The Consequences of Wrongful Disclosure

But, what if a party does wrongfully disclose confidences? What then? Unfortunately, this is not an easy question to answer. Yes, there is the potential for money damages and, often, by virtue of the language of the agreement -- or the facts -- even injunctive relief may be possible. But, usually, once the cat's out of the bag, injunctions aren't too much help. And proving exact money damages flowing from the disclosure can be a challenge as well. Still, these remedies are the best we have and, usually, the credible threat of their use is a sufficient incentive on the part of the party being given access to trade secrets.All of this is why one of the biggest rules of the NDA process is to investigate and develop some confidence in the party to which the information will be disclosed, as well as to draft an agreement that is clear and easy to abide by. Reduced to a pithy phrase, investigate and negotiate, so you won't have to litigate.

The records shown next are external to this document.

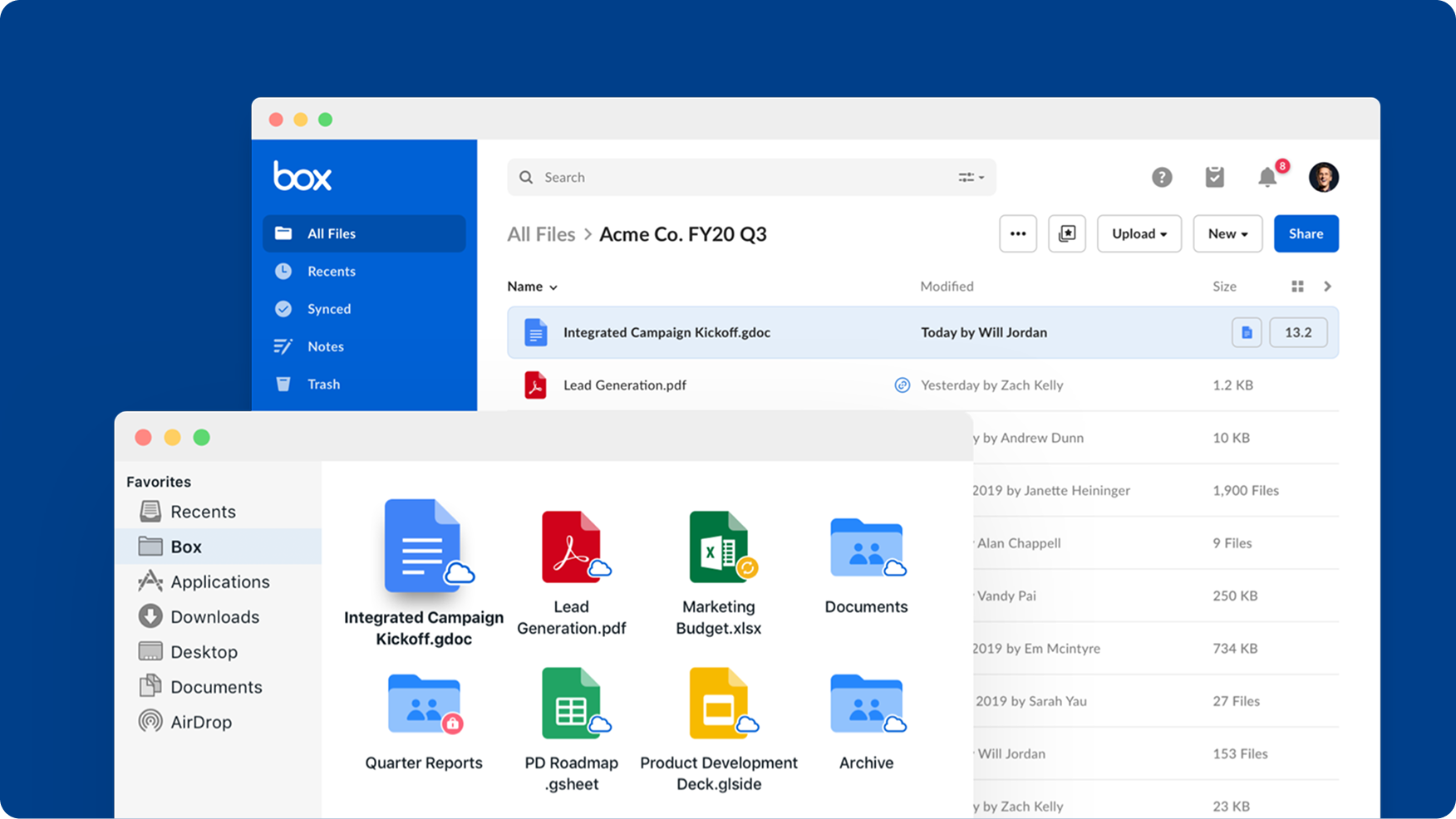
Task: Click the help question mark icon
Action: point(1161,177)
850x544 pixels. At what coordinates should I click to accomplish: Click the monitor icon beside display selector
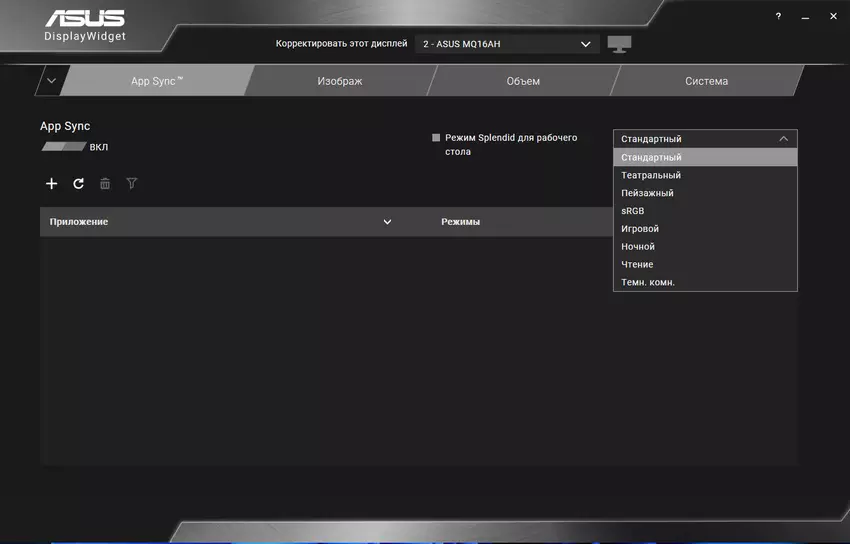(x=619, y=44)
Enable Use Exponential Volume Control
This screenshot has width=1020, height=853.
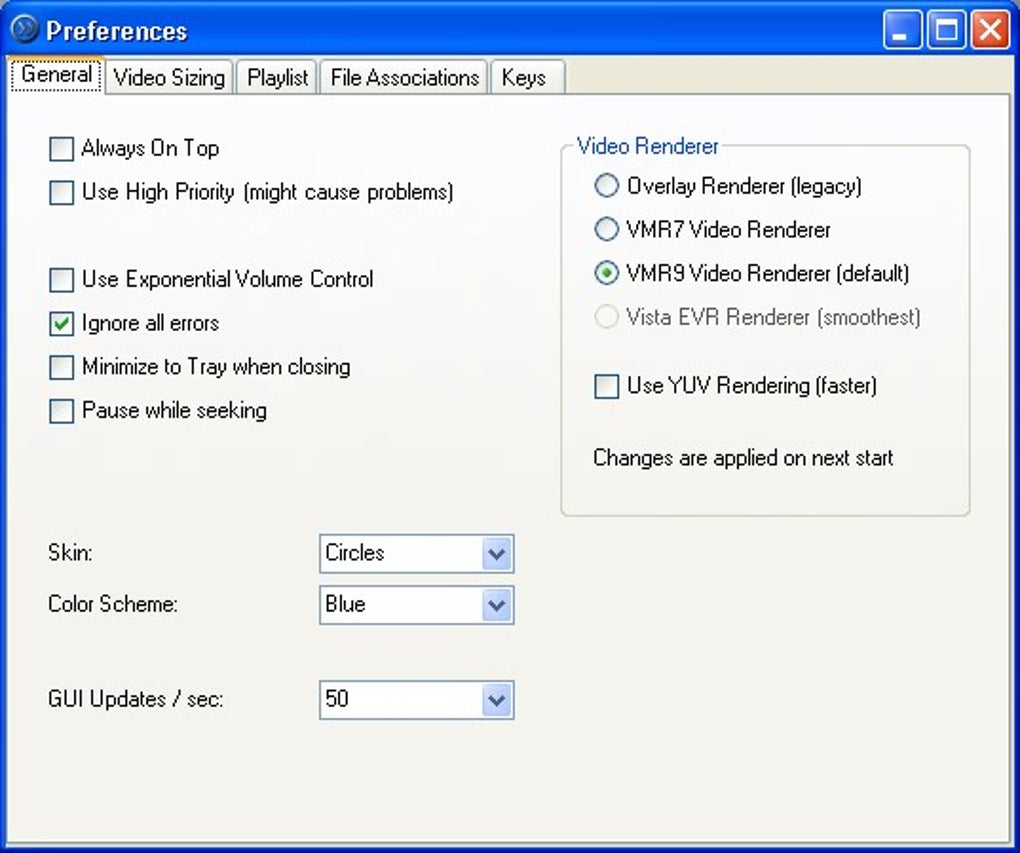click(x=61, y=280)
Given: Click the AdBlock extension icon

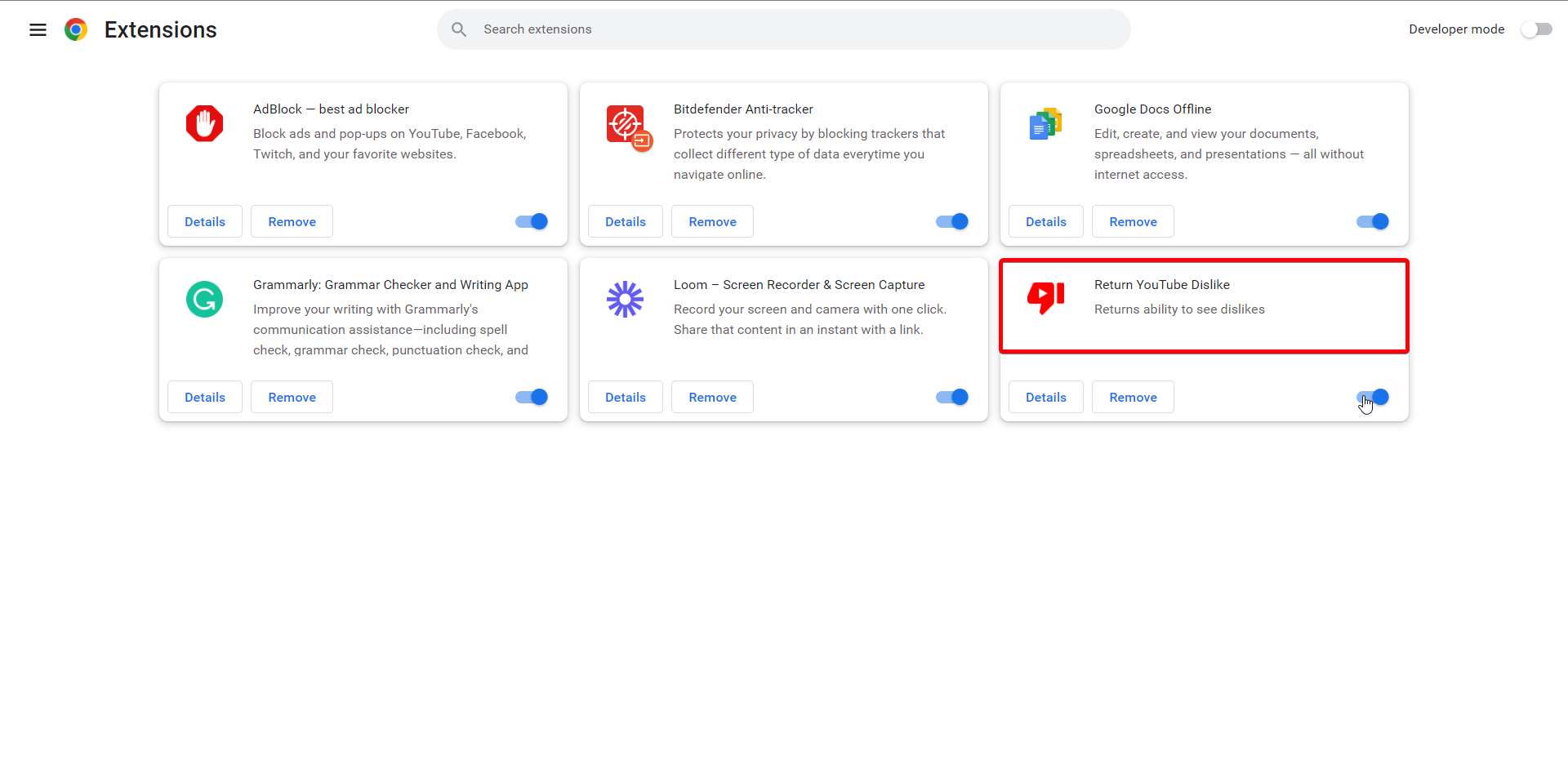Looking at the screenshot, I should 204,124.
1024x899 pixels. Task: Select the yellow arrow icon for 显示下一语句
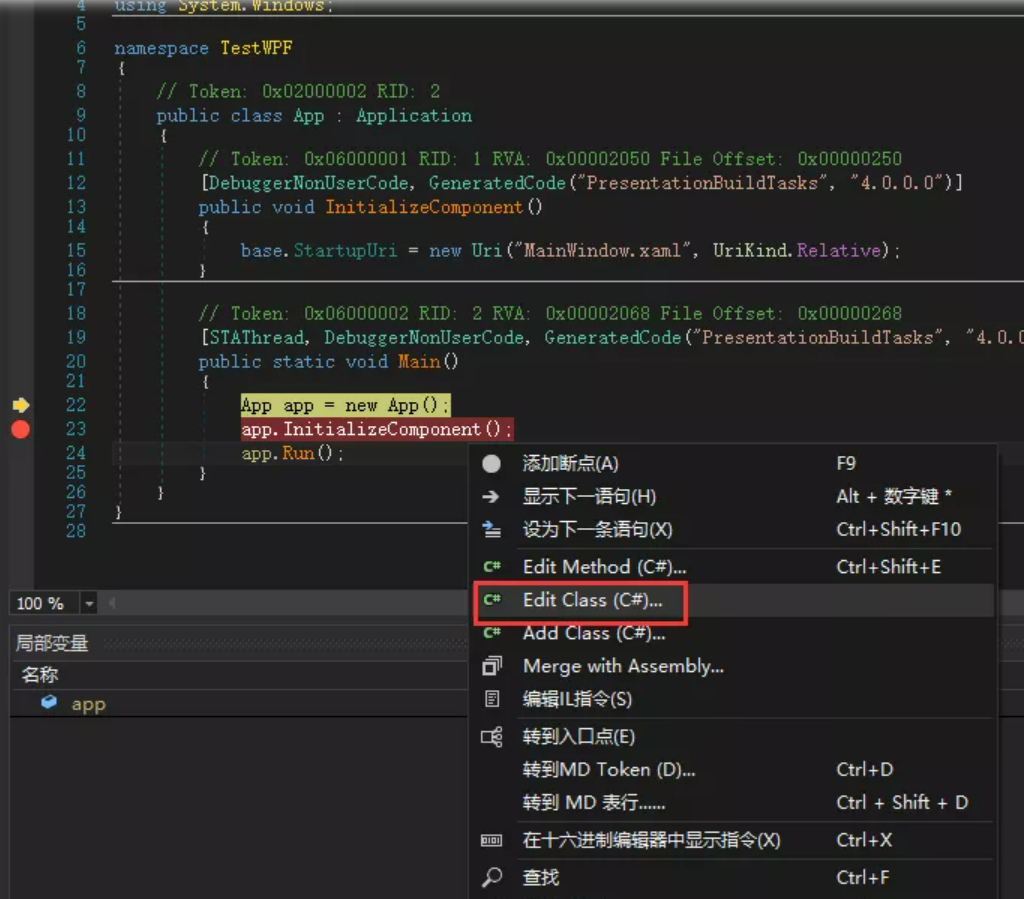[x=491, y=497]
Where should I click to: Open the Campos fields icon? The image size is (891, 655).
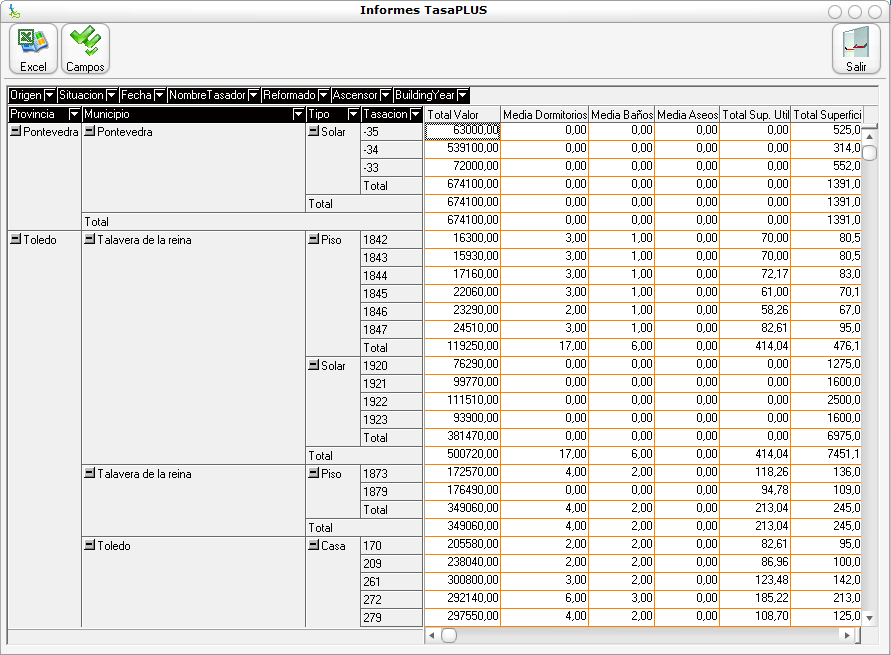pos(85,48)
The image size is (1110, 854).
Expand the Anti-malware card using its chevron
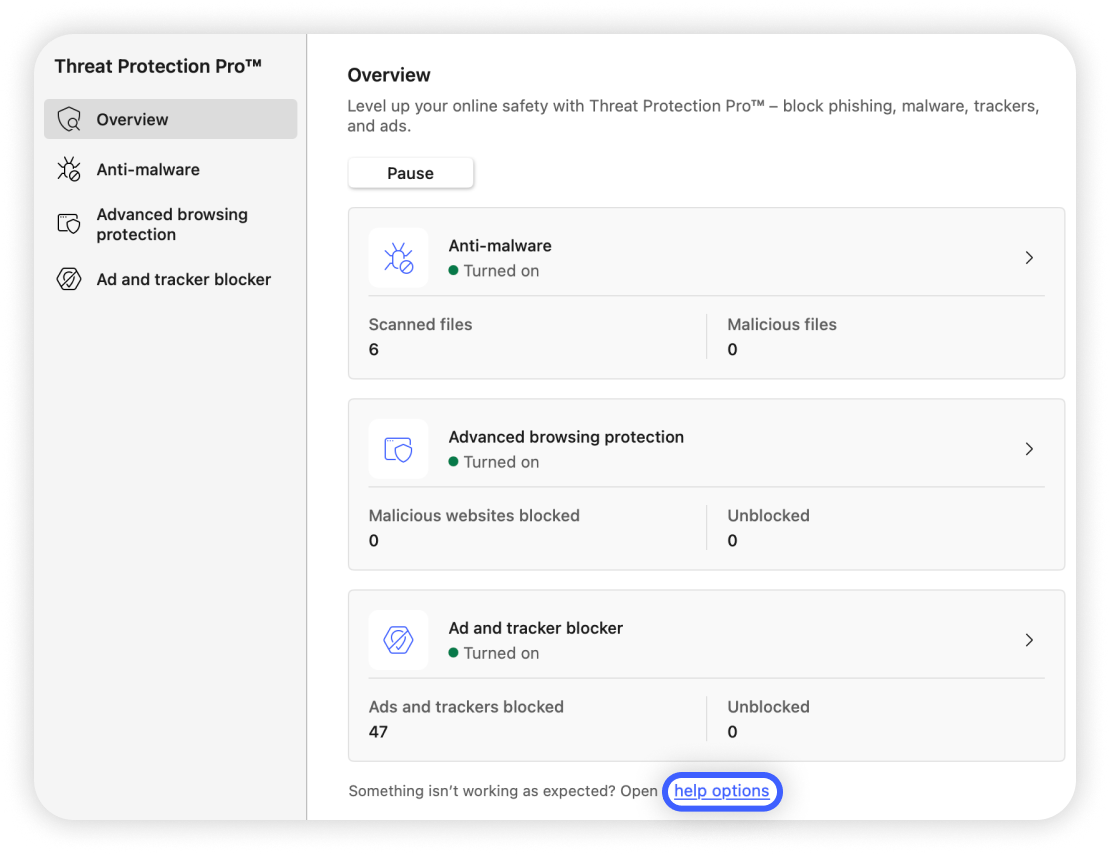[x=1029, y=258]
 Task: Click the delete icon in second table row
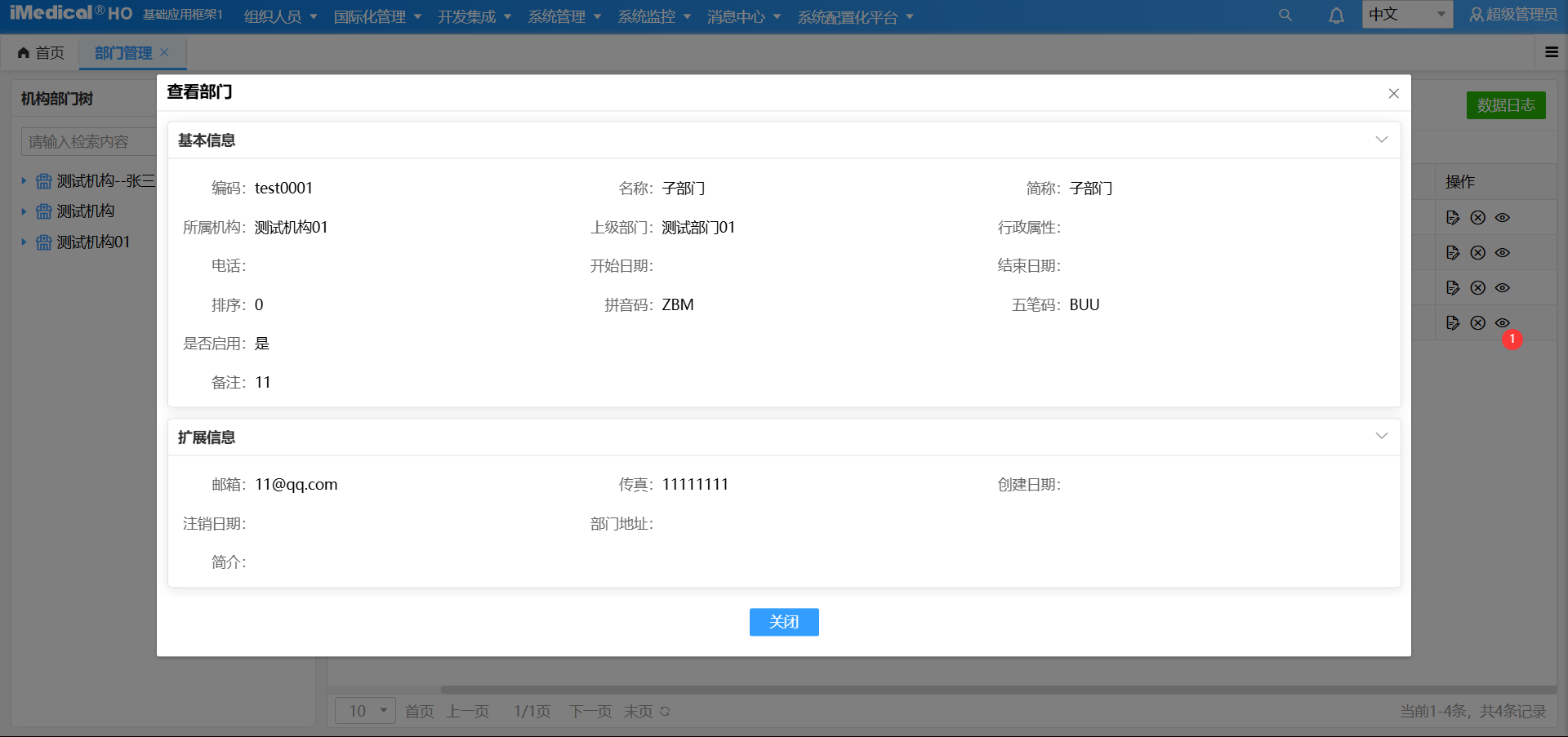click(x=1477, y=253)
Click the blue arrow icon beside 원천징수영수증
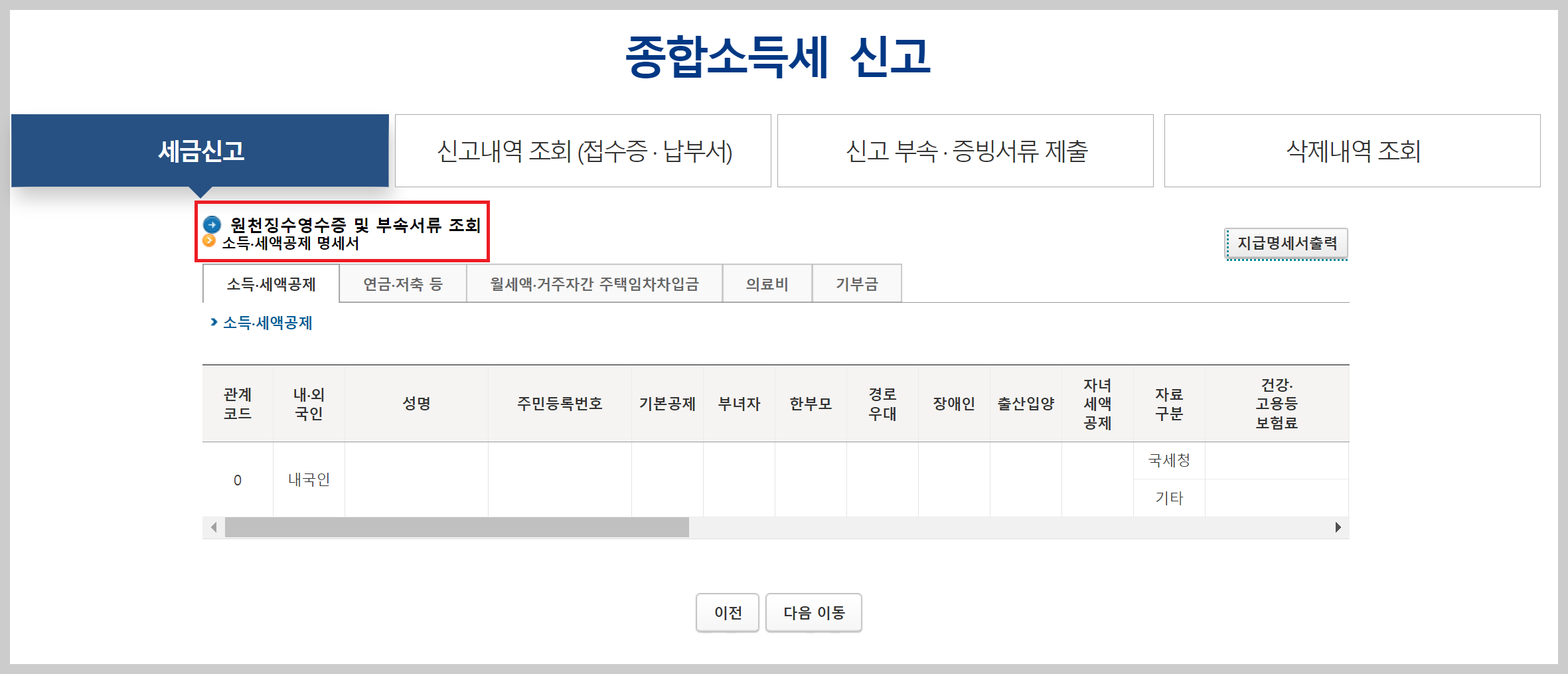1568x674 pixels. coord(211,225)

Protect Your Own Secrets, Too

The most important thing about NDAs doesn't concern the actual agreement itself. Instead, the most important consideration for companies with confidential information lies in how the company protects its own secrets across the board.The number one defense to a claimed violation of an NDA is that the allegedly secret information wasn't so secret and was, in fact, disclosed to others by the company, however inadvertently or occasionally.In the end, an NDA is only part -- albeit an important one -- of a more comprehensive trade secret program. Companies wishing to protect their trade secrets must act like they, themselves, protect their trade secrets. They must have a policy for identifying, tracking and policing their trade secrets internally, so they can credibly expect and require strong preventative measures to be taken by parties with which they enter into NDAs.

Only in this way can parties maximize their chances of getting what they expect from NDAs and protecting what might be their most valuable assets from dangerous and unauthorized disclosure.